Comment 8 Randy Hudson CLA 2009-03-10 12:19:25 EDT
The utility method in ContributionItem (to be called eventually from CommandContributionItem and other places wanting to invert images) is:



static boolean isHighContrast(Widget widget) {
	if (widget == null || !widget.getDisplay().getHighContrast())
		return false;
	RGB rgb = widget.getDisplay().getSystemColor(SWT.COLOR_WIDGET_BACKGROUND).getRGB();
	return rgb.red + rgb.green + rgb.blue < 20;
}
Comment 9 Randy Hudson CLA 2009-03-10 12:23:22 EDT
Created attachment 128227 [details]
Screenshot of eclipse 3.5 with patch applied
Comment 10 Randy Hudson CLA 2009-03-17 13:49:29 EDT
(In reply to comment #6)
> While I agree that it'd be good if this work happens, there's no resources to
> do it presently.

Kevin, can you (or someone) comment on the approach used in the proposed patch?  i.e., do you agree that consumers of ImageDescriptors should explicitly test the "environment" in which the Image will be placed and subsequently obtain the high-contrast variant for the Image?

Here are some issues I see with this minimal patch:
1) There are still places that need to test and use high-contrast images, such as CommandContributionItem.

2) Black or dark toolbars still occur without Display#getHighContrast() returning true.  true is only returned when gigantic fonts are also enabled using the accessibility control panel.

3) The "blackness test" simply asks SWT for the WIDGET_BACKGROUND color. Colors might not be reliable on OSes that rely on themes to render menus and toolbars.

4) The high-contrast variant imagedescriptor could be cached, even though it does implement equals() and hashcode() properly.

5) Doesn't update dynamically when the user changes system. Probably not a showstopper, since the workbench tells you to restart anyways.

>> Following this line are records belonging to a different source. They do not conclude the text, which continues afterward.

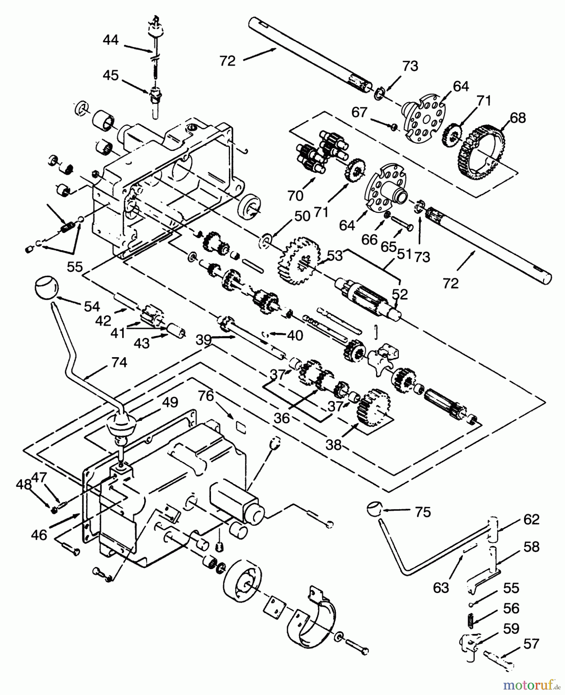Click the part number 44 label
click(111, 40)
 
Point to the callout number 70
click(295, 196)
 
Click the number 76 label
click(206, 397)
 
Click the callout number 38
click(334, 444)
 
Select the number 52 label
click(400, 294)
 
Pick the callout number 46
click(39, 535)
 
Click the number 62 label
click(531, 519)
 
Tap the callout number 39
click(204, 339)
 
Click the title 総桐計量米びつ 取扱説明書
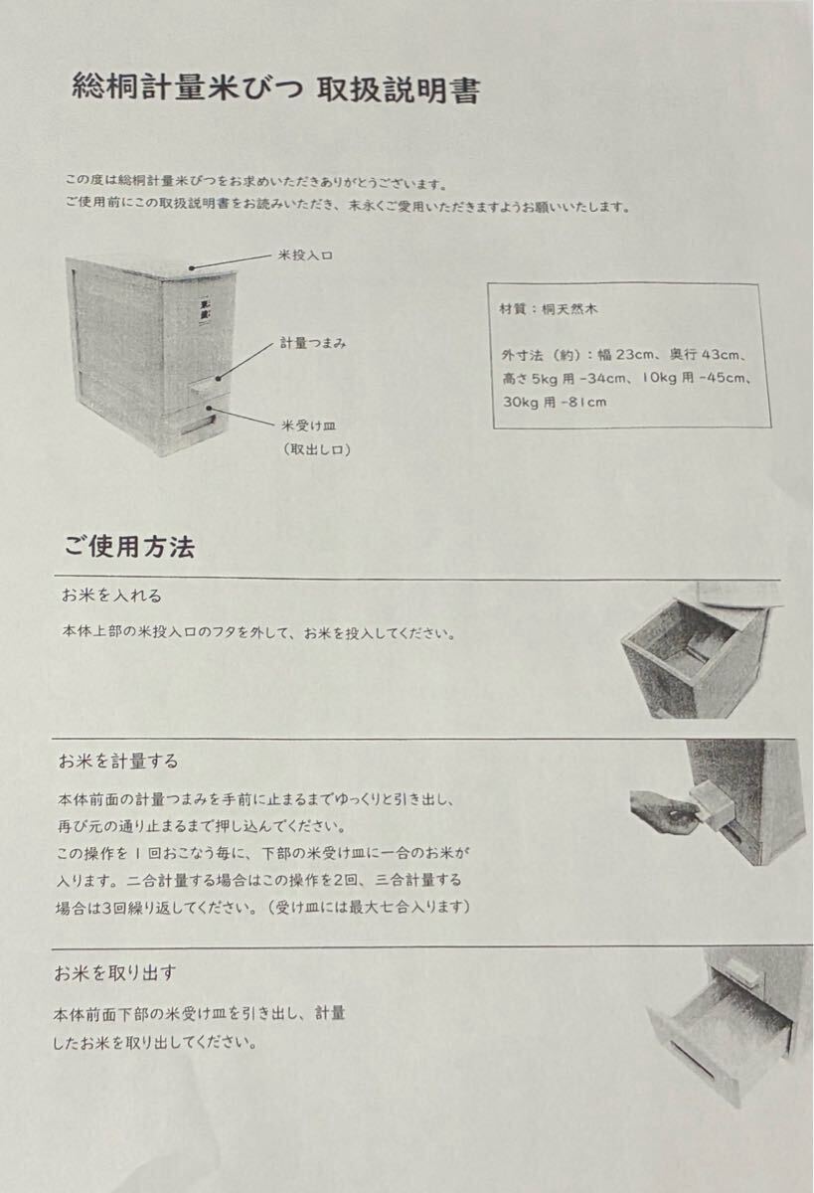[x=276, y=90]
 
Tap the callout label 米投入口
[x=304, y=256]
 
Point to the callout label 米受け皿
[x=305, y=425]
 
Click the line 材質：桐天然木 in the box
[x=549, y=309]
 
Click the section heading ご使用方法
[x=129, y=547]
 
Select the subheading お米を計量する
[x=118, y=762]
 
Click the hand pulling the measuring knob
[x=661, y=806]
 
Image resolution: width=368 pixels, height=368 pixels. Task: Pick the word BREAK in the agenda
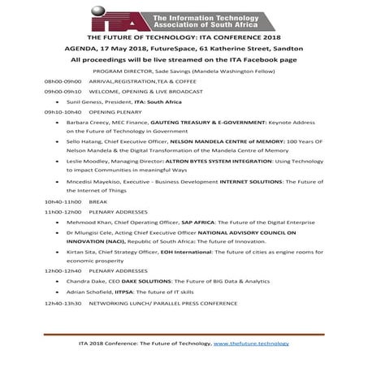click(x=99, y=201)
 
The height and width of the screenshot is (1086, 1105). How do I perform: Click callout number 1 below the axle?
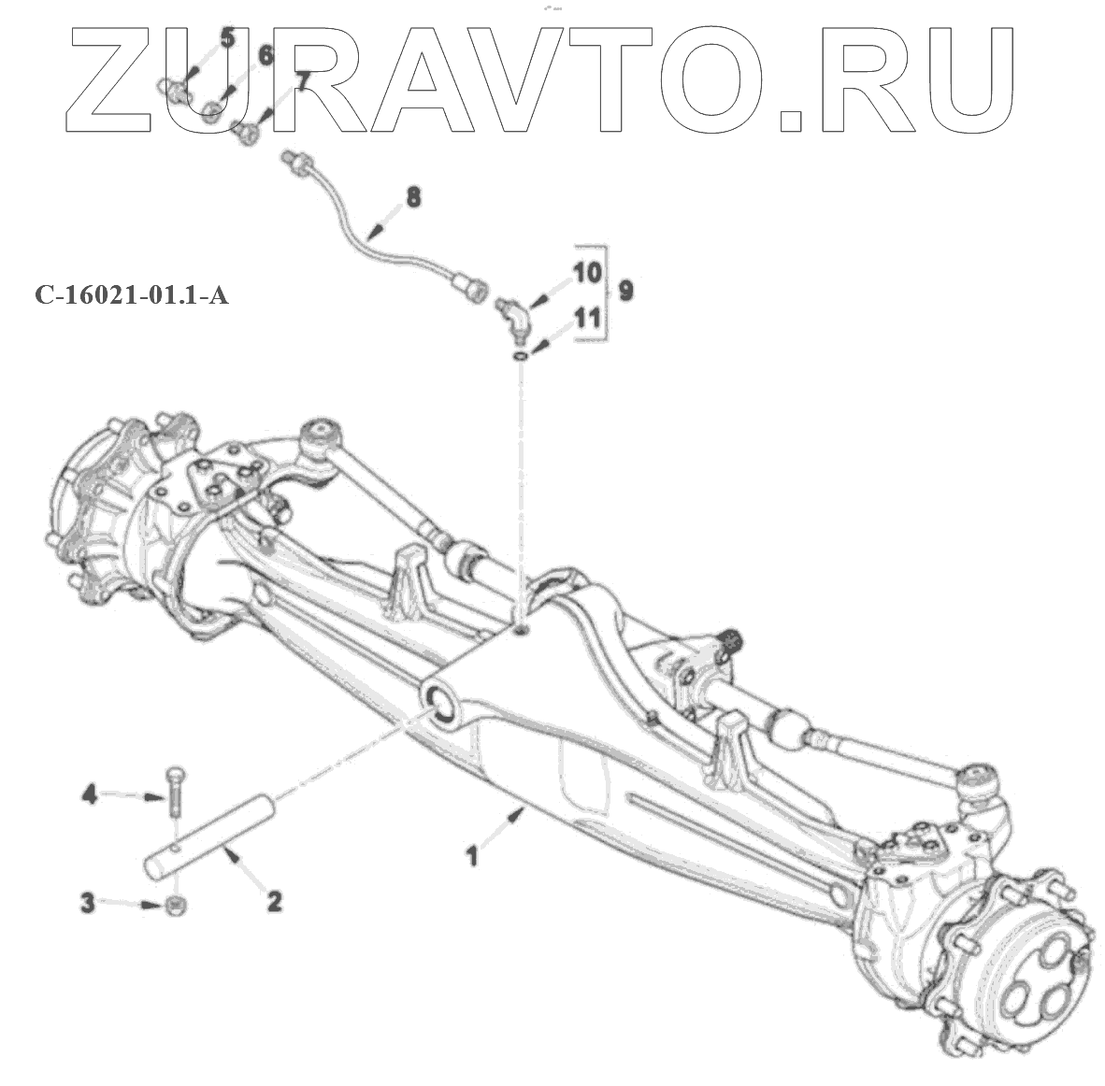[x=473, y=854]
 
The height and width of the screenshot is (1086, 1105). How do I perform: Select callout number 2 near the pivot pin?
[x=274, y=901]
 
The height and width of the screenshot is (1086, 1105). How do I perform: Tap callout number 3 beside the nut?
[x=87, y=904]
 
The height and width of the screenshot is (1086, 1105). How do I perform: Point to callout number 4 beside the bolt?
[x=90, y=795]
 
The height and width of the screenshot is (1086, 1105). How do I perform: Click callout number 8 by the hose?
[x=412, y=197]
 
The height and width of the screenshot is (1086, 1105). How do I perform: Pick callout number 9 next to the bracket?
[x=625, y=291]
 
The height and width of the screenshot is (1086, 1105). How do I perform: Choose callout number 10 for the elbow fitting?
[x=586, y=274]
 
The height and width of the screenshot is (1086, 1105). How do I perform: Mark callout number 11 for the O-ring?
[x=586, y=318]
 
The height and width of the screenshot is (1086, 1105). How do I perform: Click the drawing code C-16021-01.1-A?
[x=132, y=296]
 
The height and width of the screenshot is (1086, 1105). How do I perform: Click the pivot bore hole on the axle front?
[x=438, y=701]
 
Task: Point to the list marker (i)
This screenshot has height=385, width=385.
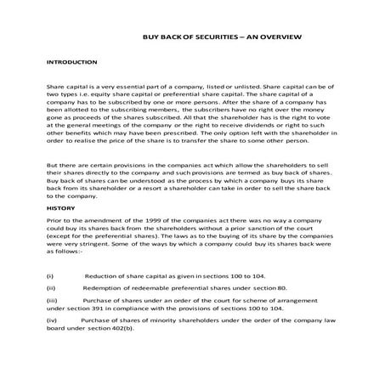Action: pyautogui.click(x=50, y=276)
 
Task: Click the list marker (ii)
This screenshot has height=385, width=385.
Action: pyautogui.click(x=51, y=288)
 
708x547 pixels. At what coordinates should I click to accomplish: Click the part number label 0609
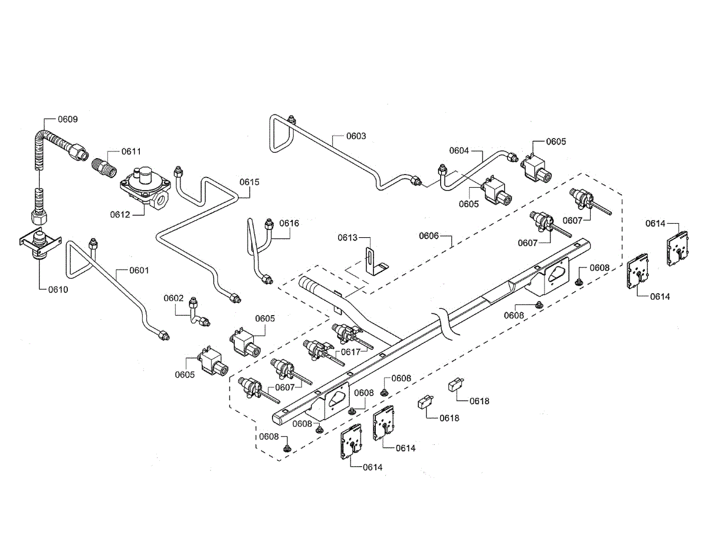(x=68, y=119)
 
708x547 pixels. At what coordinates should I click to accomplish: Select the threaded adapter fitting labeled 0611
(x=104, y=168)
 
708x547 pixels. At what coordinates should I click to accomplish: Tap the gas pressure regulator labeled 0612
(x=145, y=188)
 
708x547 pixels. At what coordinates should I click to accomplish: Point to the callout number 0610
(x=58, y=289)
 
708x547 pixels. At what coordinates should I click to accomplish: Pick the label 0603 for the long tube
(x=356, y=136)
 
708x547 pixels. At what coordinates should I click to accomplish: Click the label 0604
(x=459, y=150)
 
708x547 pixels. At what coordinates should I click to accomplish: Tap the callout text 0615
(x=250, y=182)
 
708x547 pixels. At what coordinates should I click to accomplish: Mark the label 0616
(x=289, y=223)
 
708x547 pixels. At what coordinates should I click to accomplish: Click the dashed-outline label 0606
(x=429, y=235)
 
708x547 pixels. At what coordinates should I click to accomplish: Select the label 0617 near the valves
(x=351, y=352)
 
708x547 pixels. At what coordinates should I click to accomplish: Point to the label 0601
(x=139, y=270)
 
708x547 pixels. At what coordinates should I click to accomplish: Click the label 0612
(x=120, y=214)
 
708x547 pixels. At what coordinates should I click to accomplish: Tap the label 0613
(x=348, y=237)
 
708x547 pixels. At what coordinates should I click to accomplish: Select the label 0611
(x=132, y=151)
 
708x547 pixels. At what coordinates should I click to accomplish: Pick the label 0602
(x=173, y=298)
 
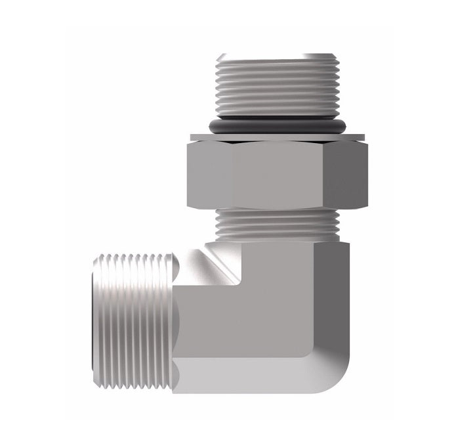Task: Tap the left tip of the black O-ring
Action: pos(209,125)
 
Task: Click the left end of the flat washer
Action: pos(192,137)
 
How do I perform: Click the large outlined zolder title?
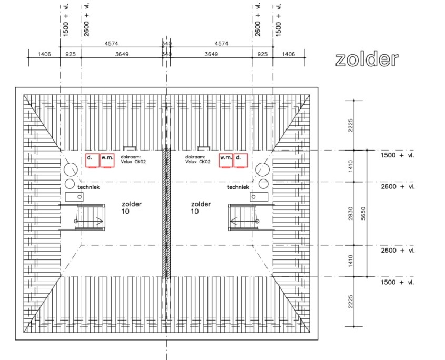tap(367, 59)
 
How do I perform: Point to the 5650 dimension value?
tap(363, 213)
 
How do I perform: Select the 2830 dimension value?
tap(351, 213)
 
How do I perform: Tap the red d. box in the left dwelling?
tap(93, 161)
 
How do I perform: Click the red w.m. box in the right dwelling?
tap(226, 161)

Lastly, I assume an API freeze is already in effect for 3.5?
Comment 11 Boris Bokowski CLA 2009-11-17 11:48:36 EST
Susan is now responsible for watching the [Graphics] category.
Comment 12 Eclipse Webmaster CLA 2019-09-06 16:08:56 EDT
This bug hasn't had any activity in quite some time. Maybe the problem got resolved, was a duplicate of something else, or became less pressing for some reason - or maybe it's still relevant but just hasn't been looked at yet.

If you have further information on the current state of the bug, please add it. The information can be, for example, that the problem still occurs, that you still want the feature, that more information is needed, or that the bug is (for whatever reason) no longer relevant.